Wednesday, April 16, 2014

Wednesday 4/16/2014 Class

Scene-by-scene stories:  couple up, and exchange.  "Map out" how the story moves forward using a storyboard.  Come up with a short two or three sentence précis of the story, focusing on beginning, middle and end.  Discuss in class.

Titles:  let's list out all the titles you came up with, and then decide on which make the process of drafting a story easiest.  What does a title do and mean for a story?  How can it be "unpacked"?  Then each student selects his/her favorite title and starts a story in class.
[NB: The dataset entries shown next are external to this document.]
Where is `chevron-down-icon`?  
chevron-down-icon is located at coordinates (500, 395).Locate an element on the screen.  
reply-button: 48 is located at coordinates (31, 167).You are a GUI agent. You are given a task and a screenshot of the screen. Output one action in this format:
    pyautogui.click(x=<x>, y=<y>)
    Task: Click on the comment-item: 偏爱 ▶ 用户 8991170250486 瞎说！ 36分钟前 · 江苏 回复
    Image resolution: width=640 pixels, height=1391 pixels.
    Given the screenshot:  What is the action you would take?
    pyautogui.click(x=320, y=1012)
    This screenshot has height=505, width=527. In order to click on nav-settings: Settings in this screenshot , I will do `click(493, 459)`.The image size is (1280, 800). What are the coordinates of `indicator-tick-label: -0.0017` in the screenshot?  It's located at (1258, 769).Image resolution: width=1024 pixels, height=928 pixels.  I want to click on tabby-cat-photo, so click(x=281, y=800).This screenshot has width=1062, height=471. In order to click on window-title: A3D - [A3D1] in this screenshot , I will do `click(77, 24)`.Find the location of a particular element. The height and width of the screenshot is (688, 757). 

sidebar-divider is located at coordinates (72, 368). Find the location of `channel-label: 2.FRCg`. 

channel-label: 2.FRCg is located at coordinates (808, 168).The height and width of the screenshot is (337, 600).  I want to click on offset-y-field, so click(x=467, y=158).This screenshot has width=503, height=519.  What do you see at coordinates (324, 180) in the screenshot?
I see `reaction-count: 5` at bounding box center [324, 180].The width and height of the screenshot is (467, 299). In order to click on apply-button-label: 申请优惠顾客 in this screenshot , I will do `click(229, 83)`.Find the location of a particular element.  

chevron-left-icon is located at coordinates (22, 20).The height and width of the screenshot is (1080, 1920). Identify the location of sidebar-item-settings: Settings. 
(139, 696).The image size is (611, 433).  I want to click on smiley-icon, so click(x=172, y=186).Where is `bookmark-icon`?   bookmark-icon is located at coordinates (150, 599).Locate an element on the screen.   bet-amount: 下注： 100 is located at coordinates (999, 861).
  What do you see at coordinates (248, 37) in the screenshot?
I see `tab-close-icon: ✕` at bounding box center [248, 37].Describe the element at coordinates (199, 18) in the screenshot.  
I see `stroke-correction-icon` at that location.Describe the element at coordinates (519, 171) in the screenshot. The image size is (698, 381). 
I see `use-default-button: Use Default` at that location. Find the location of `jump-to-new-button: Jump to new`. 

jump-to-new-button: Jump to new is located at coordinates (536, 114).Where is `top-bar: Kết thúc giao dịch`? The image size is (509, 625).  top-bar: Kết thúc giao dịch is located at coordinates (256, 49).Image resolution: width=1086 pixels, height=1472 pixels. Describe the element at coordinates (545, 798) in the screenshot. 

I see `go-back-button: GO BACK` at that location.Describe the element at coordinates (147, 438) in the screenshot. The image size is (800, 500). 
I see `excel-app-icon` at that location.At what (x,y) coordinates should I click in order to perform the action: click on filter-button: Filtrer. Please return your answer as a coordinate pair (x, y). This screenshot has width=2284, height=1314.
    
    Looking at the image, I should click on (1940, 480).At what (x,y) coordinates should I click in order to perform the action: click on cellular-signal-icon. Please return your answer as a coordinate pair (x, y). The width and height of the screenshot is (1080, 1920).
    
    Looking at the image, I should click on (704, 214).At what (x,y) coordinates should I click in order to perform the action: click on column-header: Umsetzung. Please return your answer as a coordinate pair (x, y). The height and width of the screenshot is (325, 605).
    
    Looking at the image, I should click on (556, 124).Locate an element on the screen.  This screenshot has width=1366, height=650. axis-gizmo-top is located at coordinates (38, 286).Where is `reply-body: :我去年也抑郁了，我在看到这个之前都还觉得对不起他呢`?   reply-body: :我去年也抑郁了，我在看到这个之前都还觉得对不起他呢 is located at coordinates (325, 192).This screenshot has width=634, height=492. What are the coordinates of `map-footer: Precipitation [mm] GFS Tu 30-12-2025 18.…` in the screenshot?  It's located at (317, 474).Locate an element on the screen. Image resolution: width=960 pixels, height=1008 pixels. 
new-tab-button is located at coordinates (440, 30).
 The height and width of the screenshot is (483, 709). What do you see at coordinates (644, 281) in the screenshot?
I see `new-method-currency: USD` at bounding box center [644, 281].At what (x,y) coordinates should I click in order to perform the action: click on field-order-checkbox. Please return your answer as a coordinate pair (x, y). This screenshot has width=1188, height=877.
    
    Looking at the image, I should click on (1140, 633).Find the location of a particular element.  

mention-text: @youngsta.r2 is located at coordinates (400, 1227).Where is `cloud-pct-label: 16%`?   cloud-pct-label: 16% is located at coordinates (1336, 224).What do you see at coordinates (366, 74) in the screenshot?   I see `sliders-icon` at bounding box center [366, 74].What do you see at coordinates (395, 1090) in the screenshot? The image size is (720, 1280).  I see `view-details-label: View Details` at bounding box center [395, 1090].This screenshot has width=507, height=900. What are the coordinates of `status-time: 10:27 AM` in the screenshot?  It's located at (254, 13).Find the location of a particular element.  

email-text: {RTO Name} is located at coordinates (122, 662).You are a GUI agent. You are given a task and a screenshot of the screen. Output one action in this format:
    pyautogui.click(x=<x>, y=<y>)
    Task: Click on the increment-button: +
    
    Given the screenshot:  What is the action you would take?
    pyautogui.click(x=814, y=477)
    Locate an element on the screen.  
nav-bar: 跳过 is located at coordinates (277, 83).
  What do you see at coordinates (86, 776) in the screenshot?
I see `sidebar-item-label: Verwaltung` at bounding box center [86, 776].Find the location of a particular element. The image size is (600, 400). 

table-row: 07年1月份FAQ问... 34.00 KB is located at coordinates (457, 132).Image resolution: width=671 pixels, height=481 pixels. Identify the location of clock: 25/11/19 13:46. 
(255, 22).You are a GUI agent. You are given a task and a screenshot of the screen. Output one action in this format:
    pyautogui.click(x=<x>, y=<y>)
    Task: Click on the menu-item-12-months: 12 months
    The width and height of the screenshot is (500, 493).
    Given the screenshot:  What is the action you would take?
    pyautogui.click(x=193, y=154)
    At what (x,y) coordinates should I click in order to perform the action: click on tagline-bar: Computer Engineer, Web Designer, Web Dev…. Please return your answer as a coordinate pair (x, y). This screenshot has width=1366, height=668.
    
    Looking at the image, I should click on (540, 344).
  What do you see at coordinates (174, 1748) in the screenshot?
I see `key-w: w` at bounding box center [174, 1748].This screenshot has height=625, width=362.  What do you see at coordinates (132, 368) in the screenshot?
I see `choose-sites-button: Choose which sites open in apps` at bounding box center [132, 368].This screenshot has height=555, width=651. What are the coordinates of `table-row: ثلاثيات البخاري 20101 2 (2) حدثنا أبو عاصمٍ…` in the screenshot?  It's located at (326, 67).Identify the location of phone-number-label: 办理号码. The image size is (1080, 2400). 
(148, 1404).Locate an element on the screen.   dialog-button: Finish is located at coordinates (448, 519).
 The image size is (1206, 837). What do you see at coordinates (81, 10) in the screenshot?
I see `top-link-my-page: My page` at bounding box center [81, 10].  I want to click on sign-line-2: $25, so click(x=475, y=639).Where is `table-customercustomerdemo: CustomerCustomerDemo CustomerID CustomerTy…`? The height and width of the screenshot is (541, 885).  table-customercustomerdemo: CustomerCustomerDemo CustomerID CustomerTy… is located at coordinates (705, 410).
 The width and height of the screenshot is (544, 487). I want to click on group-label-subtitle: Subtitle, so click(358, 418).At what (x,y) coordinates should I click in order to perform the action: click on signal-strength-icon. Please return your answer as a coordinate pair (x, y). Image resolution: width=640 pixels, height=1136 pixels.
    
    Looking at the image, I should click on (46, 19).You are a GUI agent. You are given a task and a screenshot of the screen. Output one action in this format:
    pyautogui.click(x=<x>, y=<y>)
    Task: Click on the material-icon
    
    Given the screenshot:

Flannery O’Connor in Mysteries and Manners:  “I know a good many fiction writers who paint, not because they’re any good at painting, but because it helps their writing.  It forces them to look at things.  Fiction writing is very seldom a matter of saying things; it is a matter of showing things.   However, to say that fictions proceeds by the use of detail does not mean the simple, mechanical piling-up of detail.  Detail has to be controlled by some overall purpose, and every detail has to be put to work for you.  Art is selective.  What is there is essential and creates movement.”   What does it mean to “look”?  How do you “look” at things/people/places/events/etc?  Is there a difference between “looking” and “seeing”?  How is art “selective”?  In class writing:  describe what is right in front of you in a beautifully constructed paragraph.